Demi memapankan posisinya dalam konfigurasi ekonomi global, perguruan tinggi di Indonesia juga harus mengadopsi aturan main yang cepat atau lambat harus mereka patuhi. Prinsip-prinsip ekonomi kapitalisme disuntikkan dalam tubuh universitas guna memapankan sistem ekonomi yang telah menguasai hampir seluruh dunia ini. Demi memastikan efektifitas proses produksi sarjana serta peningkatan daya jual dan daya saing produknya di pasaran, pihak kampus melakukan berbagai perubahan radikal di dalam tubuh universitas dimana mahasiswa merupakan objek sentral dalam proses perubahan tersebut menuju bentuk baru yang sesuai dengan tuntutan sistem ekonomi modern.

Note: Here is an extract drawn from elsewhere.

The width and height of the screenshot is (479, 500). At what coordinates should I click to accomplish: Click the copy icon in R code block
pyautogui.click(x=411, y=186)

Nah, selanjutnya bagaimana eksistensi mahasiswa dalam mengawal berbagai dinamika kebangsaan dan wajah baru pendidikan kita khususnya untuk mewujudkan tujuan dari ikrar Sumpah Mahasiswa Indonesia itu sendiri? Seperti kita ketahui bahwa kondisi perjuangan mahasiswa sekarang ini memang mengalami berbagai masalah dan problematika di lapangan. Dari segi internal kampus, adanya pengekangan kreatifitas mahasiswa serta ancaman bagi para mahasiswa yang kritis tentunya dianggap sebagai faktor melemahnya pergerakan mahasiswa dewasa ini. Status kemahasiswaan pun terkadang dipertaruhkan hanya untuk mengeluarkan sepatah kata perjuangan. Ironis memang, ketika bangsa ini sedang sakit dan membutuhkan pemikiran-pemikiran kritis generasi muda namun di saat bersamaan itu pula pengekangan terhadap kebebasan berserikat dan mengeluarkan pendapat justru semakin membudaya di institusi kampus negeri ini yang notabene nya adalah gudang nya calon intelek muda.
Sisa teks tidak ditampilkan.